The Vav is sliced. This is because this peace was earned by way of spilling blood…. The Holy Blessed One does not rejoice in the downfall of the wicked. Thus, the pain of the Holy Blessed One is thereby expressed through the sliced Vav of the word Shalom—which is the name of the Holy Blessed One.
Indeed, the very name of holiness, God, has been slashed by the fatal blows that Pinechas dealt to an Israelite who, in linking himself to a Moabite woman and her religion, committed an idolatrous act. Polytheism may be heretical for a Jewish boy, but civility today would urge us to understand that a religious belief or practice that affects nobody outside the practitioner presents no case for capital punishment. On the other hand, Pinechas may have believed that he fought for, and achieved, peace, and he certainly saw himself as doing what was right in the eyes of the Lord. Still, in fact and in writing, God could not attach God’s own name to Pinechas’ fundamentalism without first mutilating the name of Peace. No matter any attempt to justify—no weapon is a tool of peace.
We are just a few months away from the end of the year 5782 on the Jewish calendar, and, if we do nothing, we may be sadly slated to witness more violence before Rosh HaShanah. But, to honor the memories of those who were slain without cause on July 4 in Highland Park—and throughout the United States nearly every day—we can and must demand a world with greater peace. We need a world where laws, conduct, and discourse prevent the next false justification for violence against the innocent. The offense never renders a society safer.

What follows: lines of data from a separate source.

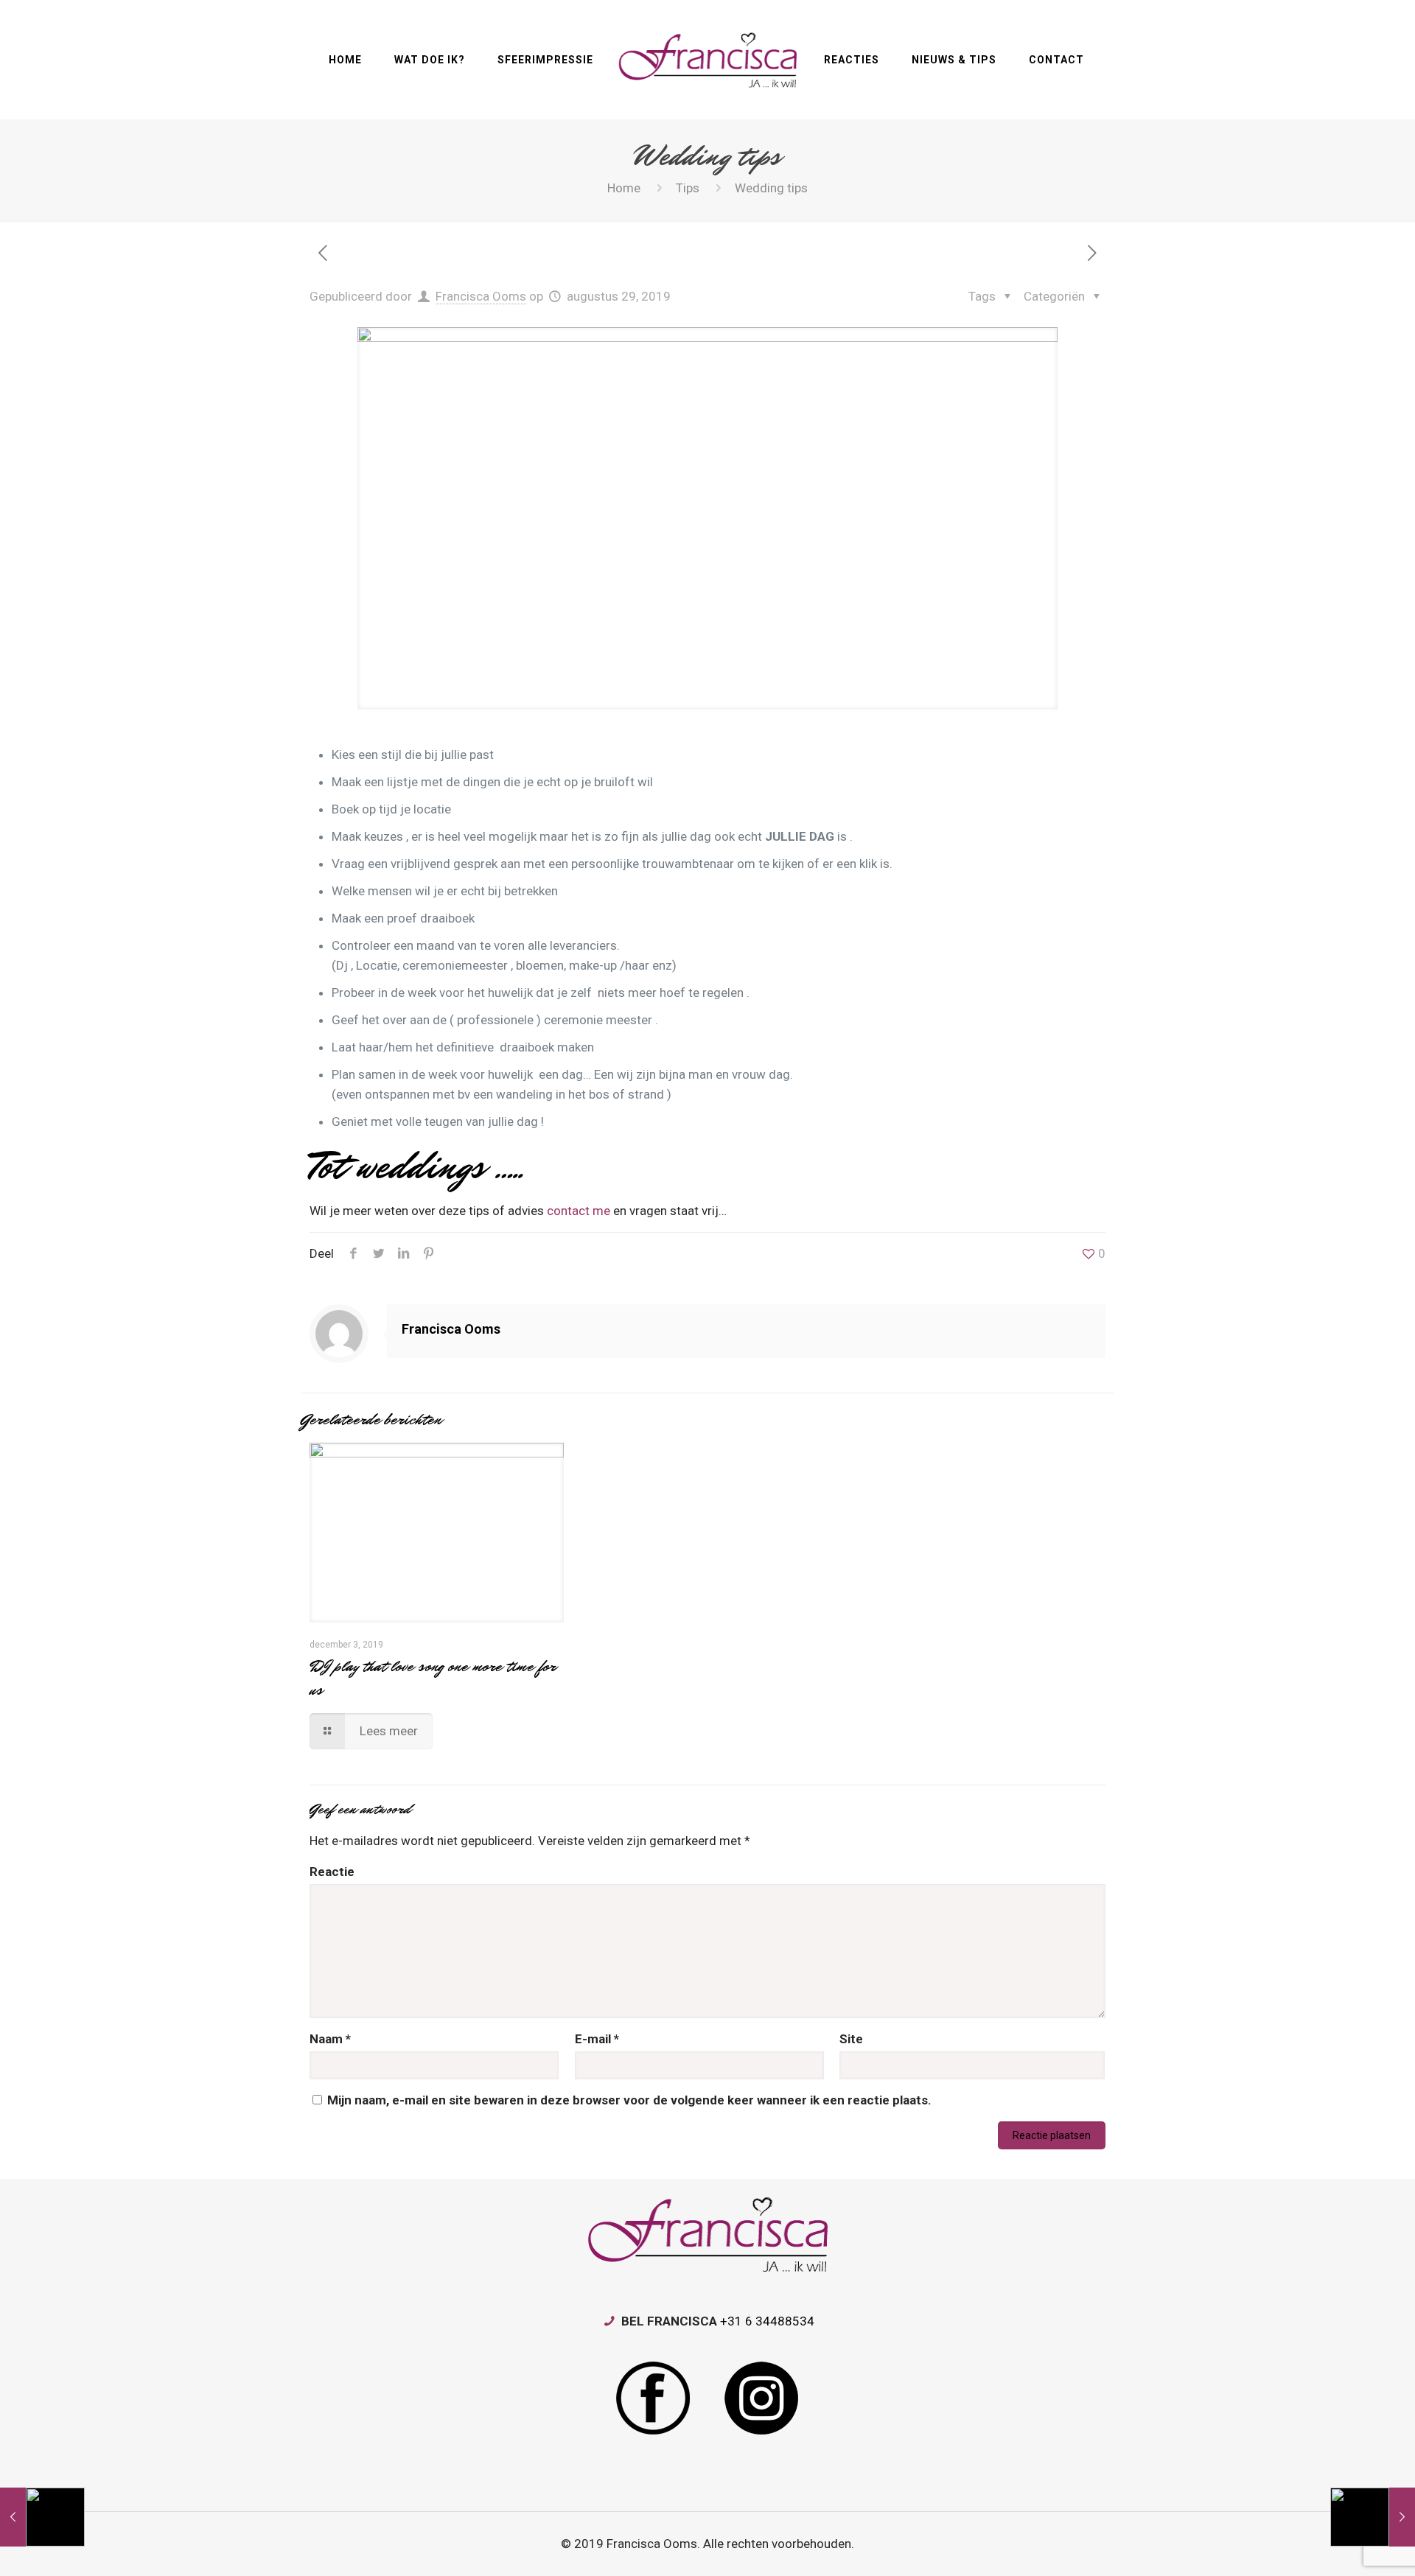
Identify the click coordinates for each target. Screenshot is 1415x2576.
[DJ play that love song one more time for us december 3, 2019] (1372, 2517)
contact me (578, 1210)
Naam (330, 2038)
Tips (687, 188)
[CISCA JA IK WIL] (707, 59)
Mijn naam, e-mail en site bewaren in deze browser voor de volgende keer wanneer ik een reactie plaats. (629, 2100)
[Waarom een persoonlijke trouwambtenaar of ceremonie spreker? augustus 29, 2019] (42, 2517)
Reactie (332, 1871)
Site (851, 2038)
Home (623, 188)
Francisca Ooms (481, 296)
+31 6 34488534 (767, 2321)
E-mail (597, 2038)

To honor the lives lost and the wounded from gun violence, now is the time to talk about reducing—and ending—violence. Now is the time to partner with our communities, to ask our civic leaders to step in, to be good neighbors, and to model extraordinary kindness in the public sphere among strangers.
Now is the time to act so that future generations may merit to write the story of their lives, with the word shalom, with an unbroken Vav.